***** DATASET EXTRACT *****
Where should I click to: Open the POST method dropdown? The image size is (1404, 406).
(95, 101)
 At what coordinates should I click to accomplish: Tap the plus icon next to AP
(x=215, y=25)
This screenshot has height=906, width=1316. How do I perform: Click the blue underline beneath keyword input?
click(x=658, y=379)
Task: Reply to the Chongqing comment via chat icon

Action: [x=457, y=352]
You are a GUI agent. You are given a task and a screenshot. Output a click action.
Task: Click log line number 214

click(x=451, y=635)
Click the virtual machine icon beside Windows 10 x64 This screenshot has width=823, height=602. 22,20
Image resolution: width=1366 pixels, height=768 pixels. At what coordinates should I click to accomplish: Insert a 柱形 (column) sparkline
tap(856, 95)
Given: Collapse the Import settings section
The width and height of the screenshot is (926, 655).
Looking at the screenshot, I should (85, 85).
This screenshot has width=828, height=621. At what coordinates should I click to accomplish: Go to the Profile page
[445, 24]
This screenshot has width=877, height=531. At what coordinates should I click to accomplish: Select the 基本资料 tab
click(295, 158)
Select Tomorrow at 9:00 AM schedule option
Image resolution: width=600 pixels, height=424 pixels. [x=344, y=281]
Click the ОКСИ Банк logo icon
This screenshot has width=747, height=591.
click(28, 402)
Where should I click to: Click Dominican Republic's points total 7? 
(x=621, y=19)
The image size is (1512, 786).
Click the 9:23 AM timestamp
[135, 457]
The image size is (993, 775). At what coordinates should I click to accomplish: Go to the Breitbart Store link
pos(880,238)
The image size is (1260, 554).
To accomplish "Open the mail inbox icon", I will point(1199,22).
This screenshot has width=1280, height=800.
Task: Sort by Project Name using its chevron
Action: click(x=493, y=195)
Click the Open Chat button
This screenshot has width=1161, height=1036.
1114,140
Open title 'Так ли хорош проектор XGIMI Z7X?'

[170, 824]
*****
■ YOUR INSTRUCTIONS ■
The reply must repeat all of the records precisely.

■ THE ANSWER ■
Where should I click to: Open the POST method dropdown? The image size is (1404, 406).
(95, 101)
 At what coordinates should I click to accomplish: Tap the plus icon next to AP
(x=215, y=25)
This screenshot has height=906, width=1316. How do I perform: Click the blue underline beneath keyword input?
click(x=658, y=379)
Task: Reply to the Chongqing comment via chat icon

Action: [x=457, y=352]
You are a GUI agent. You are given a task and a screenshot. Output a click action.
Task: Click log line number 214

click(x=451, y=635)
Click the virtual machine icon beside Windows 10 x64 This screenshot has width=823, height=602. 22,20
Image resolution: width=1366 pixels, height=768 pixels. At what coordinates should I click to accomplish: Insert a 柱形 (column) sparkline
tap(856, 95)
Given: Collapse the Import settings section
The width and height of the screenshot is (926, 655).
Looking at the screenshot, I should (85, 85).
This screenshot has width=828, height=621. At what coordinates should I click to accomplish: Go to the Profile page
[445, 24]
This screenshot has width=877, height=531. At what coordinates should I click to accomplish: Select the 基本资料 tab
click(295, 158)
Select Tomorrow at 9:00 AM schedule option
Image resolution: width=600 pixels, height=424 pixels. [x=344, y=281]
Click the ОКСИ Банк logo icon
This screenshot has width=747, height=591.
click(28, 402)
Where should I click to: Click Dominican Republic's points total 7? 
(x=621, y=19)
The image size is (1512, 786).
Click the 9:23 AM timestamp
[135, 457]
The image size is (993, 775). At what coordinates should I click to accomplish: Go to the Breitbart Store link
pos(880,238)
The image size is (1260, 554).
To accomplish "Open the mail inbox icon", I will point(1199,22).
This screenshot has width=1280, height=800.
Task: Sort by Project Name using its chevron
Action: click(x=493, y=195)
Click the Open Chat button
This screenshot has width=1161, height=1036.
1114,140
Open title 'Так ли хорош проектор XGIMI Z7X?'

[170, 824]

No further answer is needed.